Clonal diversity of recurrently mutated genes in myelodysplastic syndromes

Abstract

Recent studies suggest that most cases of myelodysplastic syndrome (MDS) are clonally heterogeneous, with a founding clone and multiple subclones. It is not known whether specific gene mutations typically occur in founding clones or subclones. We screened a panel of 94 candidate genes in a cohort of 157 patients with MDS or secondary acute myeloid leukemia (sAML). This included 150 cases with samples obtained at MDS diagnosis and 15 cases with samples obtained at sAML transformation (8 were also analyzed at the MDS stage). We performed whole-genome sequencing (WGS) to define the clonal architecture in eight sAML genomes and identified the range of variant allele frequencies (VAFs) for founding clone mutations. At least one mutation or cytogenetic abnormality was detected in 83% of the 150 MDS patients and 17 genes were significantly mutated (false discovery rate ≤0.05). Individual genes and patient samples displayed a wide range of VAFs for recurrently mutated genes, indicating that no single gene is exclusively mutated in the founding clone. The VAFs of recurrently mutated genes did not fully recapitulate the clonal architecture defined by WGS, suggesting that comprehensive sequencing may be required to accurately assess the clonal status of recurrently mutated genes in MDS.

Figure 1

Clonality of sAML samples.
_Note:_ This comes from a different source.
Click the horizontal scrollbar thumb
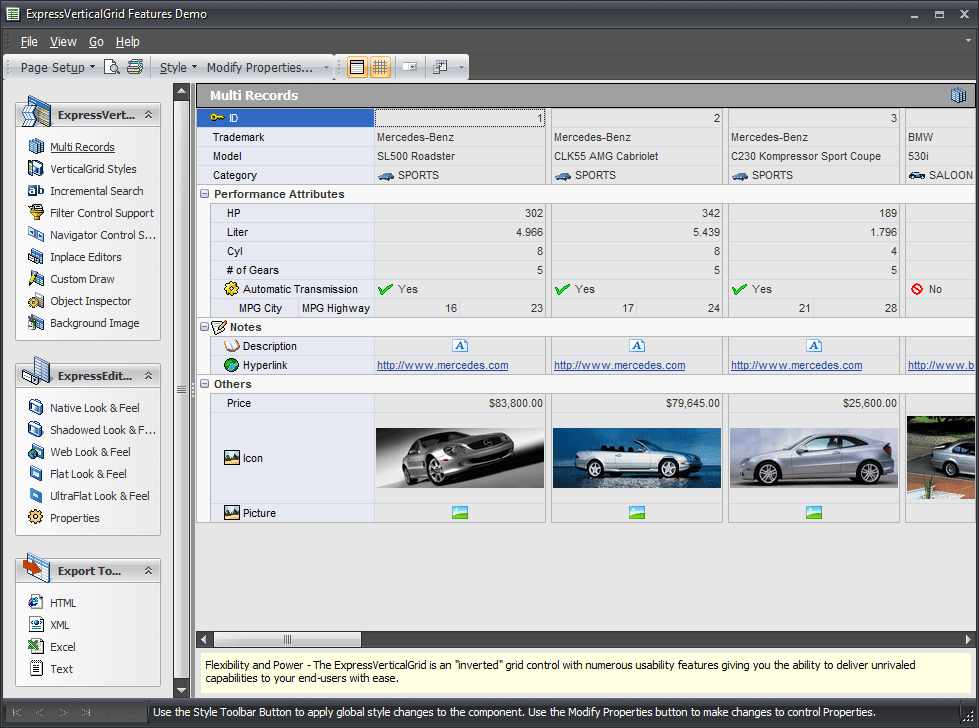click(x=287, y=639)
VAF vs read depth at the site of all validated Tier 1–3 somatic mutations in the diploid regions of eight MDS-derived sAML genomes. Above each scatterplot, the histograms depict clustered VAFs using a Bayesian approach that performs outlier detection and removal, and determines the optimal number of clusters. Founding clones (yellow) are defined by the region with the maximum density peak. Points falling outside this region are in subclones (blue). A heterozygous mutation present in every bone marrow cell would have a VAF = 50% (depicted by the vertical dashed lines in the lower plots), implying that 100% of cells are clonal in a sample.

Figure 2

Candidate gene sequencing. (a) The number of validated somatic mutations per patient in 94 candidate genes in 150 paired MDS/ normal samples. (b) The predicted translational consequences of all mutations in 150 MDS samples. (c) Mutation spectrum in recurrently mutated genes (≥3 cases) in 150 MDS (solid fill) or seven sAML (hatched fill) samples. Left, genes with predominantly missense substitutions; Right, genes with predominantly truncating mutations (frameshift, nonsense and splice site).

Figure 3

Recurrently mutated genes in MDS and AML. (a) The distribution of mutations in 100 MDS samples with at least one mutation in 27 genes. Each column represents an individual patient sample and each row represents a gene with a mutation. Mutations are indicated by colored cells and gene groups/families are indicated by different colors at the left. The International Prognostic Scoring System-Revised cytogenetic score and cases with chromosome 5 and/or 7 deletions are indicated at the bottom. Normal karyotype (classified as ‘Good’ cytogenetic risk within the International Prognostic Scoring System-Revised) is indicated by a white box. (b) The frequency of genes with non-silent mutations in ≥5/150 MDS or ≥5/200 AML cases (*P<0.05).

Figure 4

Comparison of VAFs from whole-genome and candidate gene sequencing. (a) The VAFs for all validated SNVs in 157 MDS or sAML samples. Green horizontal bar, median VAF (±2 s.d.) of founding clone from WGS data (Figure 1). (b) VAFs for genes with ≥3 validated somatic SNVs. The vertical boxed regions show the range and mean (horizontal line) of VAFs for each gene. Dotted lines, boundary of founding clone (as in panel a). (c) Comparison of VAFs from capture validation of Tier 1–3 SNVs (restricted to mutations on autosomes without copy number alteration or uniparental disomy) vs only Tier 1 (open) or candidate genes (green) in eight sAML genomes. The founding clones (yellow) and subclones (blue) were identified by clustering, as described in the text. For each founding clone, the mean (±s.d.) of VAFs is shown. All data were generated simultaneously in a single liquid hybridization and deep sequencing experiment.